The phasing out of the Roland and Gepard mobile air defence systems leaves the Bundeswehr with very limited capabilities in the area of short- and very-short range air defence, or SHORAD. Rheinmetall’s lightweight air defence system ensures that this capability is maintained through to 2025. Effective SHORAD – NNbS in German military parlance – requires a total system concept, one which is capable of neutralizing incoming rockets, artillery and mortar rounds – the so-called RAM threat – as well as bringing down unmanned aerial systems, especially in the low, slow, small (LSS) subset, e.g. quadrocopter drones. Finally, the system has to be able to deal effectively with conventional aircraft flying at close range. As an experienced SHORAD supplier, Rheinmetall’s proposal calls for a mix of automatic cannon and guided missiles, and in the nearby future augmented with high-energy laser weapons.

Over the next few years, the Bundeswehr will be utilizing the Patriot integrated air and missile defense for defence e.g. against tactical ballistic missiles. Rheinmetall is Raytheon’s national partner for evolving Patriot in Germany. A phased upgrade from the current Patriot Config 3+ system to next-generation (NextGen) status will meet the future requirements for a long range ground-based air defence system. Even in the concept phase, the systemic approach embodied by Rheinmetall SHORAD and the Patriot NextGen meets the requirements for comprehensive, adaptable, modular air defence, enabling a single-source approach covering all aspects of air and missile defence. Patriot is in the backbone of integrated air and missile defense for six NATO nations and eight other partner countries, making it globally interoperable. A multinational solution, it significantly lowers lifecycle costs thanks to a common threat database and modernization costs shared across the 14-nation partnership.

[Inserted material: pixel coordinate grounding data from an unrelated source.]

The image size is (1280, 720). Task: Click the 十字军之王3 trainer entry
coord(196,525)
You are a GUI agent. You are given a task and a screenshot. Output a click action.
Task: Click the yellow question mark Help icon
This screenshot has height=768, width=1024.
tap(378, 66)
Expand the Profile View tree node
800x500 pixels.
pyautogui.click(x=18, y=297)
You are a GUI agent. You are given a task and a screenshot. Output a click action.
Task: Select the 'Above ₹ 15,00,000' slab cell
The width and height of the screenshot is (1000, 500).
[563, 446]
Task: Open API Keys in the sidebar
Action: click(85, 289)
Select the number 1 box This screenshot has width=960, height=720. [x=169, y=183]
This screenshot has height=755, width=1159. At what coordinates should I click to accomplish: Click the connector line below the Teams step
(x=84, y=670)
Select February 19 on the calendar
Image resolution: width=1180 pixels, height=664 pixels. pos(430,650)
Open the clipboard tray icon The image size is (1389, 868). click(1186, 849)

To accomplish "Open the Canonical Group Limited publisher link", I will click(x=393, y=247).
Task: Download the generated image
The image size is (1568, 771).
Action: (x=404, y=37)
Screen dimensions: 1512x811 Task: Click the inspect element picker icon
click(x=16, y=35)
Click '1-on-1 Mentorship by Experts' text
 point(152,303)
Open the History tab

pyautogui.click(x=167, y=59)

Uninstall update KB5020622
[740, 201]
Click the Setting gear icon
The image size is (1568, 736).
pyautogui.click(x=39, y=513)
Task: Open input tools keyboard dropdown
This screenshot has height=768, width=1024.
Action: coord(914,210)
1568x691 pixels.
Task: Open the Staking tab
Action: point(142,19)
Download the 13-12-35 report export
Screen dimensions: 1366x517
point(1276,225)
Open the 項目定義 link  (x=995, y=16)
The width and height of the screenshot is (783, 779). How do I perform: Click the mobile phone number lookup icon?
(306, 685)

Rheinmetall envisages a flexible, role-based command and control architecture for its ground-based air defence system. The scalable tactical operation centre concept with flexible C2 architecture enables optimized force composition in line with the given specific operational task. Complementing the German Air Force capabilities of ground-based air defence, the German Army has articulated the demand for an organic air defence capability against microdrones, to be available for NATO-VJTF 2023. The operational demand envisages a wheelmounted air defence vehicle protecting units in the very short range from aerial threats during deployed operations. Here, Rheinmetall can offer a market-ready system. Future utilization and integration of those VJTF 2023 components into the SHORAD system is assured, thus representing sustained investment.